Extract provided =>

Lewis also argues that the district court erred in determining the intended loss amount used to calculate his offense level. He argues that use of the daily credit limit of the debit card as the intended loss was not supported by the record, and that imposition of a ten-level enhancement as a result of using this amount does not adequately take into account the factors in 18 U.S.C.A. § 3553(a) (West 2000 & Supp.2008). This court reviews de novo the district court‘s legal interpretation of the term “loss” as used in the Sentencing Guidelines. United States v. Castner, 50 F.3d 1267, 1274 (4th Cir.1995). The district court‘s determination of the amount of loss is a factual matter reviewed for clear error. Id. Enhancements under § 2B1.1(b) are determined by the amount of loss suffered as a result of the fraud. The amount of loss is the greater of the actual loss or the intended loss. USSG § 2B1.1, comment. (n.3(A)). The intended loss amount may be used, “even if this exceeds the amount of loss actually possible, or likely to occur, as a result of the defendant‘s conduct.” United States v. Miller, 316 F.3d 495, 501-03 (4th Cir.2003).

When the loss must be estimated, “the court need only make a reasonable estimate of the loss.” USSG § 2B1.1, comment. (n.3(C)). In offenses involving unauthorized access devices, other than telecommunications devices, the loss is not less than $500 per access device. USSG § 2B1.1, comment. (n.3(F)(i)). The Government argues that the district court properly used the daily credit limit for the debit card to determine the intended loss, citing decisions from three circuits that approved this application of the Guideline. See United States v. Manoocher Nosrati-Shamloo, 255 F.3d 1290, 1291-92 (11th Cir.2001); United States v. Egemonye, 62 F.3d 425, 428-29 (1st Cir. 1995); United States v. Sowels, 998 F.2d 249, 251 (5th Cir.1993). We find this reasoning persuasive, and conclude that the district court did not clearly err in using the daily credit limit multiplied by the number of days Lewis possessed the debit card as an estimate of intended loss.

Records for locating displayed items =>
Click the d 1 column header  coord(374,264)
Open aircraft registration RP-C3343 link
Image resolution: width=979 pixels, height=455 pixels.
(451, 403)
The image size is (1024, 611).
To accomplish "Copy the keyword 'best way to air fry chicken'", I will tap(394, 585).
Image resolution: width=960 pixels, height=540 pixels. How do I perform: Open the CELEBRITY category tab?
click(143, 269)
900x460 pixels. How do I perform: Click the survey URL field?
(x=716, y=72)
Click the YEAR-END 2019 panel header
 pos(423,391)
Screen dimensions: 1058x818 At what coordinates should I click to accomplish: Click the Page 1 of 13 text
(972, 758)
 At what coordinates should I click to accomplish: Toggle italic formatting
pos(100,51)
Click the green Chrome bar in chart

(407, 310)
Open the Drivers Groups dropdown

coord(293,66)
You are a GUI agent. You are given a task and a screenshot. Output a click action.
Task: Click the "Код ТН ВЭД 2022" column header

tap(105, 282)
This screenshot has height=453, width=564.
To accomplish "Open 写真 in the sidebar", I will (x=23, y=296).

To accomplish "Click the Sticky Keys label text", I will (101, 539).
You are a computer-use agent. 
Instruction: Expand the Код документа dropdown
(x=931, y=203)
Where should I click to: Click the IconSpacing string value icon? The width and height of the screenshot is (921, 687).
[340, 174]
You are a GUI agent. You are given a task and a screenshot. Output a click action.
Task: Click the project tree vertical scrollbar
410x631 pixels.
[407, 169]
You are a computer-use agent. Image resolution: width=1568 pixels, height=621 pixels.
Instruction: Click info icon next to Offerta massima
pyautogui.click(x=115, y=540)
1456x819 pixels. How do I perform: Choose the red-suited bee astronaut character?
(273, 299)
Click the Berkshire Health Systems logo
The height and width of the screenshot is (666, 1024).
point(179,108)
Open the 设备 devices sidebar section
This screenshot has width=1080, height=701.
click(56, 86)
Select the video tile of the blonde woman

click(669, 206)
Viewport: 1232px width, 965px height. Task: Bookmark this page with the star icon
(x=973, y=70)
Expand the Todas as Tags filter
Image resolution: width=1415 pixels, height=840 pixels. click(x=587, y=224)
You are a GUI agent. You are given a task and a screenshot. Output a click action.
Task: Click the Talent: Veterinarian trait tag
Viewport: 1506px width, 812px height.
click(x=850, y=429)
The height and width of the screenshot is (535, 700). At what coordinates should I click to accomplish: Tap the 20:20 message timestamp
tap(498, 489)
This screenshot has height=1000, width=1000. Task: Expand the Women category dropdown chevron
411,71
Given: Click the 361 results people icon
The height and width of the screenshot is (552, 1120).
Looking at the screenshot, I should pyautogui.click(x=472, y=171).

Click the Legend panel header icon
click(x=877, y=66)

Tasks =>
1. Condense the paragraph of the court opinion excerpt that begins "When the loss must be estimated" into a short bulleted list that keeps its main facts.
2. Reproduce the lines of the listing starting at the line that contains "This screenshot has height=1000, width=1000." and ending at the last line of the listing.

Results =>
1.
- When loss must be estimated, the court need only make a reasonable estimate (USSG § 2B1.1, comment. (n.3(C))).
- For offenses involving unauthorized access devices other than telecommunications devices, the loss is at least $500 per device (USSG § 2B1.1, comment. (n.3(F)(i))).
- The Government argues that the district court properly used the debit card's daily credit limit to determine intended loss. It cites decisions from three circuits that approved this approach: Nosrati-Shamloo (11th Cir. 2001), Egemonye (1st Cir. 1995) and Sowels (5th Cir. 1993).
- The court finds this reasoning persuasive. It holds that the district court did not clearly err in estimating intended loss as the daily credit limit multiplied by the number of days Lewis possessed the card.

2.
This screenshot has height=1000, width=1000. Task: Expand the Women category dropdown chevron
411,71
Given: Click the 361 results people icon
The height and width of the screenshot is (552, 1120).
Looking at the screenshot, I should pyautogui.click(x=472, y=171).

Click the Legend panel header icon
click(x=877, y=66)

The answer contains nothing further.